On the face of, then, BG Group has quite a somersault to perform. The spectacle should make good sport. In the end, however, the potential for embarrassment here should not be allowed to get in the way of what may be a sound idea. Though a big share buy-back may seem a bit rich from the point of view of consumers (should this money not have been spent on yet further price reductions?), this is actually not the way to look at it. What BG is proposing is to rejig its capital by replacing equity with debt. It makes no difference to customers whether capital is in the form of debt or equity. It's not their money, so why should they care? If the cost of servicing the debt is cheaper than paying dividends, then over the long term it might actually be to their benefit.

Like most modern-day commercial trends, the present fashion for buy-backs comes from the US, where they are now commonly used as a substitute for dividends. Already we have seen quite a lot of it here too, of course, but on nothing like the same scale as the US. Furthermore, there is still resistance in the City to the idea that buy-backs should be used as a substitute for dividends. Where the US leads, however, Britain tends to follow. Fee-hungry investment bankers are pursuing the opportunities with a whole battery of corporate clients and it could well be that we are on the verge of a veritable explosion in these things.

In the US, the thinking behind them broadly goes like this. Stock yields are now so low that companies need to find other ways of rewarding their shareholders. One way is to pay them in capital. There are also tax advantages in doing it this way since dividends are paid out of a company's net profits while interest on debt is paid out of gross profits.

With the abolition in the last Budget of tax credits on dividends, some of the same factors are beginning to come into play in the UK too. Dividends are now worth 20 per cent less to the big pension funds than they were before the Budget. In these circumstances both corporate and government bonds are made that much more attractive.

There are other factors too driving the big pension funds away from equity and towards bonds.
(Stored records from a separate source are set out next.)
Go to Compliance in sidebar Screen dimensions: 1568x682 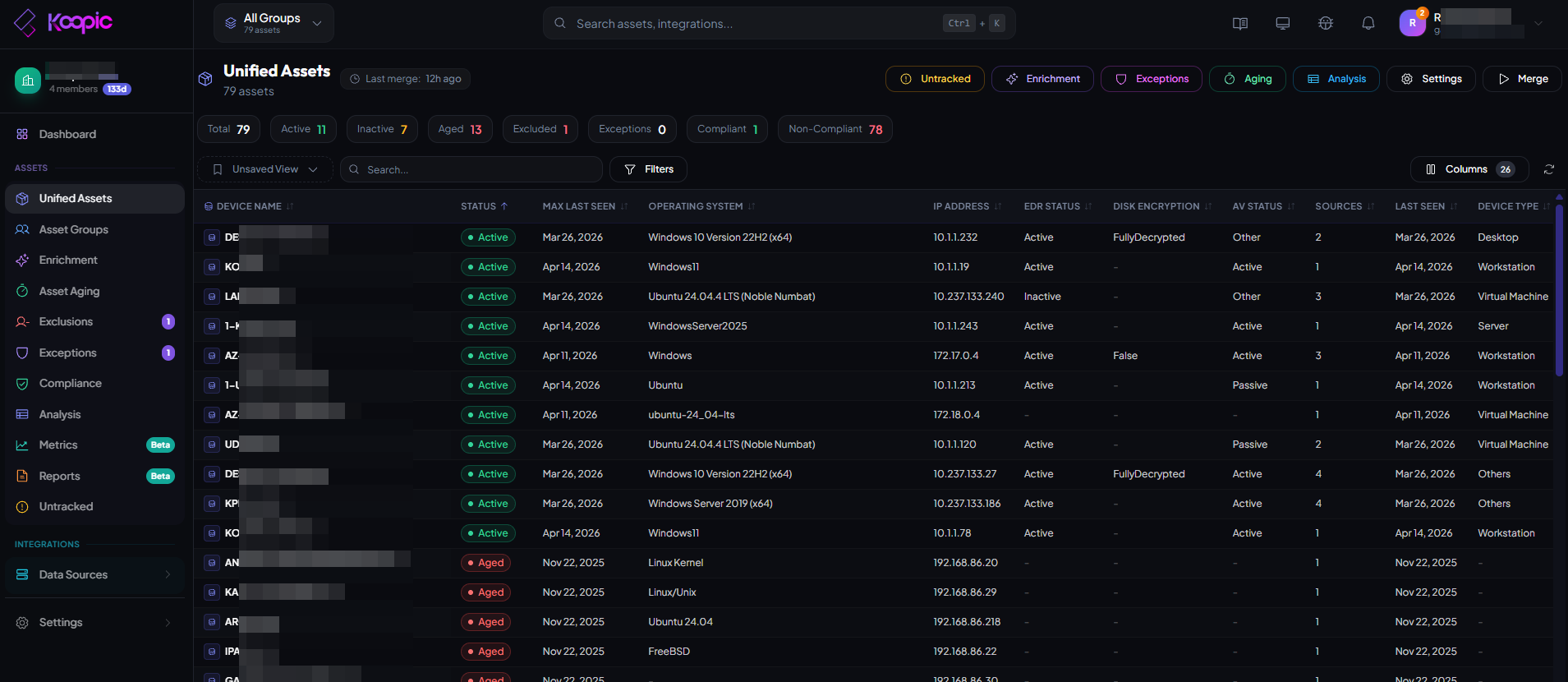71,384
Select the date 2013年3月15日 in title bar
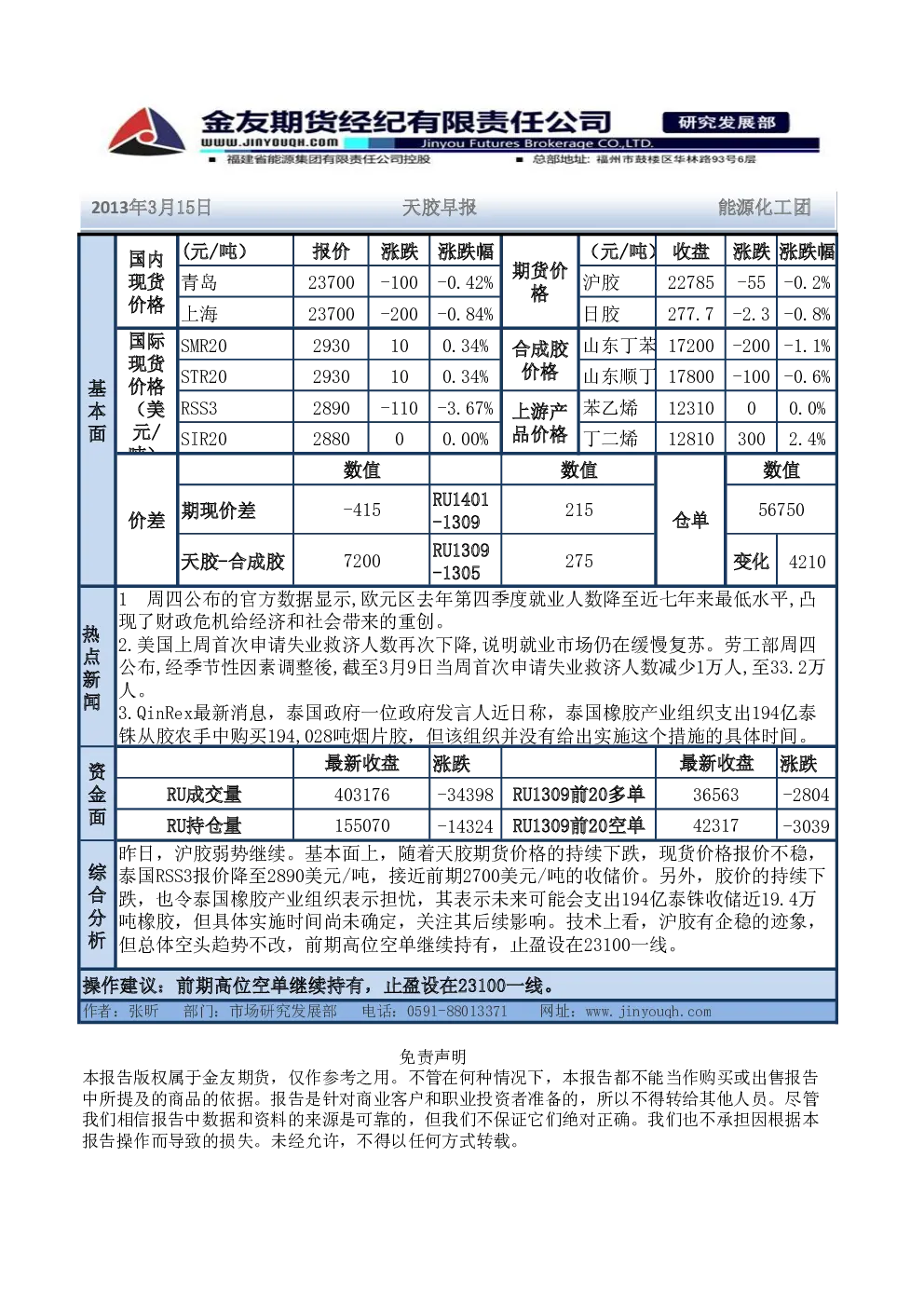 click(x=151, y=208)
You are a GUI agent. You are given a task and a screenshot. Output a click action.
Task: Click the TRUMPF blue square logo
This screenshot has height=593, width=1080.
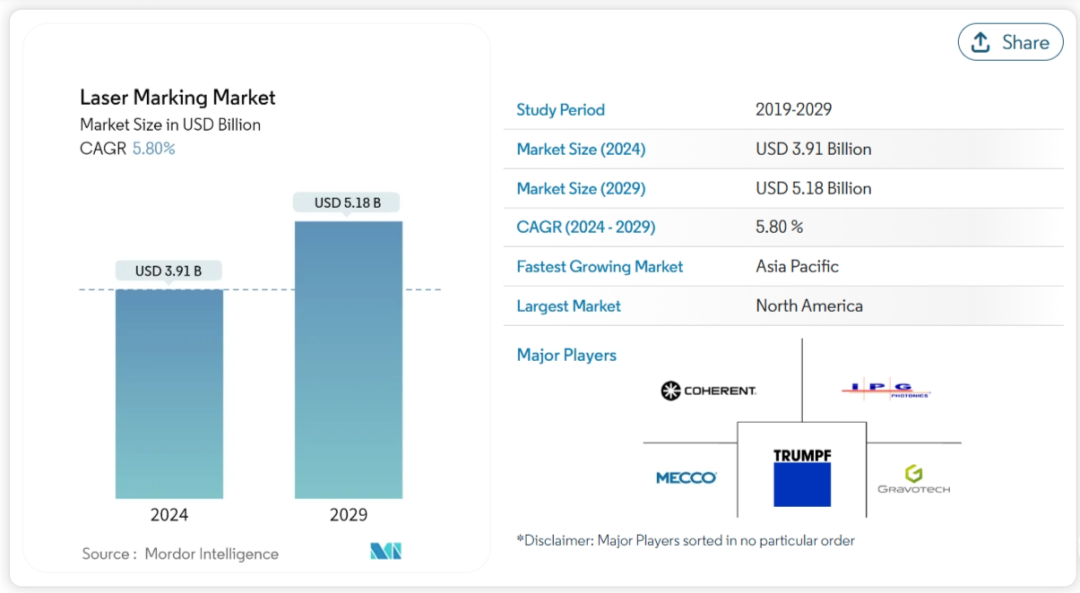(802, 477)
The requirements of an ageing population and new government-imposed "minimum funding requirements" are forcing the pensions industry progressively into the so called "safe" investment of debt. In other words, there is a real and possibly unsatisfied demand for bonds, while demand for equity may be on the wane. This is not to argue that the cult of equity is over, but it may not run as strongly as it did.

The buy-back is a logical consequence of these developments. In the UK, the tendency has been for companies to use cash or bank borrowings to fund these exercises, but it can only be a matter of time before the process finds its mirror imagine in a revival of the corporate bond market. What could be neater than to buy back unwanted equity, then soak up the capital once more with a corporate bond issue.

A good racket for the City, obviously. The tougher question is whether all this gearing up of the corporate balance sheet is entirely wise. In BG's case the balance sheet is plainly capable of taking much heavier debt gearing without causing undue concern. There are obvious dangers involved, however. It all looks fine at the moment with interest rates relatively low and inflation in abeyance, but what happens in the next recession?

Today's good idea may well seem like a rather bad one in the cold light of the next economic downturn. Investors are only prepared to provide a fixed interest rate for so long. In the event of a prolonged downturn, companies will be queuing up to go the other way and refinance their over- geared balance sheets with cheaper equity. For the time being, however, the fashion is for the plunging neckline and the City will welcome what BG is doing with open arms.